“It’s made us feel unwelcome, disrespected,” said Jemma Louise Gough, 38, after the host of an Airbnb in Manchester cancelled a booking for her and a friend because they are from Wales.
“We just wanted a bed for the night ”she told Stephen Nolan on BBC Radio 5 Live. “It’s also made us feel judged for something unrelated to our character or intentions as a guest.
“I was so shocked that this is still happening in this day and age. If this was about race or religion, there would be global outrage. It comes in many forms, discrimination. But it all warrants attention. It’s all unacceptable and it deserves to be spoken out about.”
So how widespread is discrimination in travel? These are the key questions and answers.

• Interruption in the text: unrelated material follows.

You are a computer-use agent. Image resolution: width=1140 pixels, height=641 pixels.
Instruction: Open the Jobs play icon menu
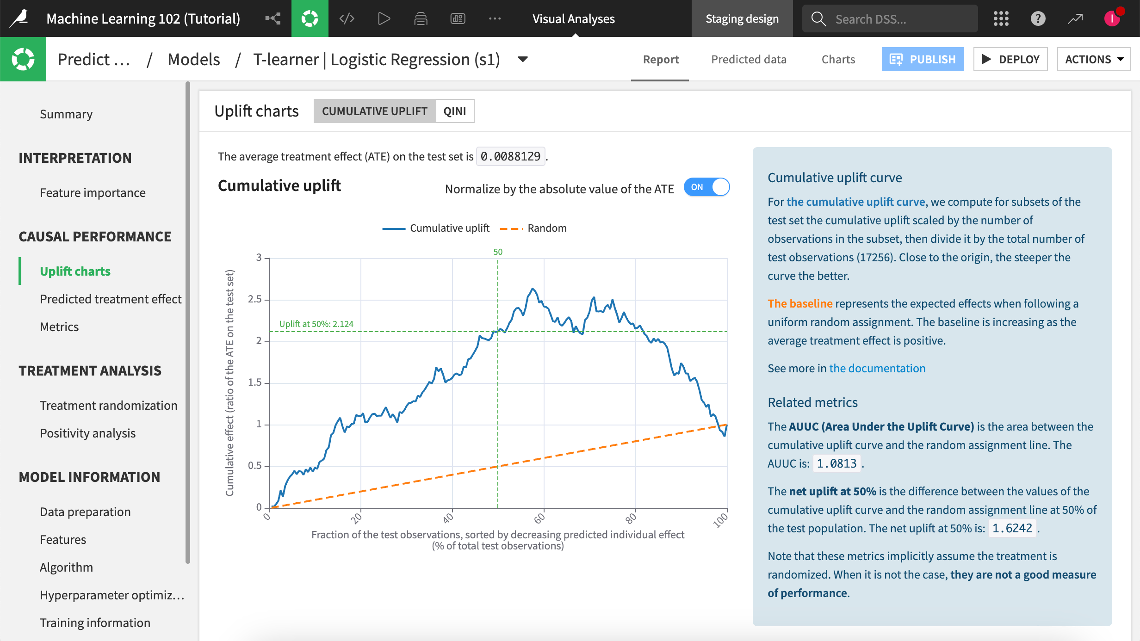(384, 18)
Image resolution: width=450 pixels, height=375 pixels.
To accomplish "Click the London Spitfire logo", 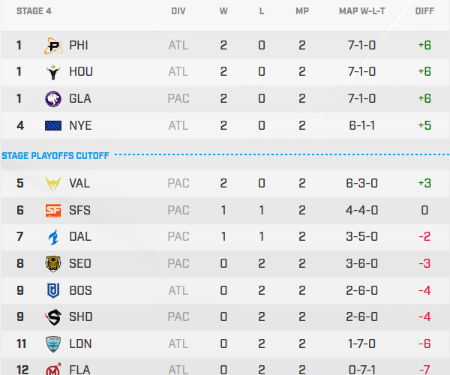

How bad were the olden days?
Shamefully for an industry that celebrates freedom and is devoted to bringing people together, travel has a long history of discrimination based on nationality, skin colour, sexual orientation and other factors.
After the Second World War, some British hotels advertised the fact that they banned guests from Germany and Austria, and did not employ people from those locations.

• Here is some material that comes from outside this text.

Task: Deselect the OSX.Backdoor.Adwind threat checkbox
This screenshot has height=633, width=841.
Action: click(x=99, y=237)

South Africa codified racial discrimination with the apartheid laws, restricting the movements of Black citizens and excluding them from better forms of transport. In 1953 the South African minister C R Swart claimed that segregating whites and Black people on the railways and in accommodation was essential. He warned: “If they are continually to travel together on the trains and sleep in the same hotels, eventually we would have racial admixture.”
Segregation was also enforced across much of the US. For three decades until 1966, African Americans wishing to explore their own country had to rely upon the Negro Motorist Green Book to find motels, restaurants and service stations that would serve them; a film about the book later won an Oscar.
As recently as 2018, two gay men aboard an Alaska Airlines flight from New York to Los Angeles were asked by cabin crew to move so that a heterosexual couple could sit together.
In the same year, the Pontins holiday park chain instructed staff to decline or cancel bookings in the names of people who might be Irish travellers, including Gallagher, Murphy and Nolan.